MERMAID: Memory-Enhanced Retrieval and Reasoning with Multi-Agent Iterative Knowledge Grounding for Veracity Assessment
Assessing the veracity of online content has become increasingly critical. Large language models (LLMs) have recently enabled substantial progress in automated veracity assessment, including automated fact-checking and claim verification systems. Typical veracity assessment pipelines break down complex claims into sub-claims, retrieve external evidence, and then apply LLM reasoning to assess veracity. However, existing methods often treat evidence retrieval as a static, isolated step and do not effectively manage or reuse retrieved evidence across claims. In this work, we propose MERMAID, a memory-enhanced multi-agent veracity assessment framework that tightly couples the retrieval and reasoning processes.
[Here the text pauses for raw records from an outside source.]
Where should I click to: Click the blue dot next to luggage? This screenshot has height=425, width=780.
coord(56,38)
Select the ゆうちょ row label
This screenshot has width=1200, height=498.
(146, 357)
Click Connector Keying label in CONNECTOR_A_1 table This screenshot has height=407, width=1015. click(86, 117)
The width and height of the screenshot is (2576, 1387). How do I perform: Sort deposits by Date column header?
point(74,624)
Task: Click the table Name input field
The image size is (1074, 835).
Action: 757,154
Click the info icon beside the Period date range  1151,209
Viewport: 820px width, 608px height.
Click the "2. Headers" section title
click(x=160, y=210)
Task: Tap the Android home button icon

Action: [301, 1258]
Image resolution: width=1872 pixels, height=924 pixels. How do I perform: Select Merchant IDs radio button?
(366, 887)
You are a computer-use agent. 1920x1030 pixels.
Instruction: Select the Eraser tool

MERMAID integrates agent-driven search, structured knowledge representations, and a persistent memory module within a Reason-Action style iterative process, enabling dynamic evidence acquisition and cross-claim evidence reuse. By retaining retrieved evidence in an evidence memory, the framework reduces redundant searches and improves verification efficiency and consistency. We evaluate MERMAID on three fact-checking benchmarks and two claim-verification datasets using multiple LLMs, including GPT, LLaMA, and Qwen families. Experimental results show that MERMAID achieves state-of-the-art performance while improving the search efficiency, demonstrating the effectiveness of synergizing retrieval, reasoning, and memory for reliable veracity assessment.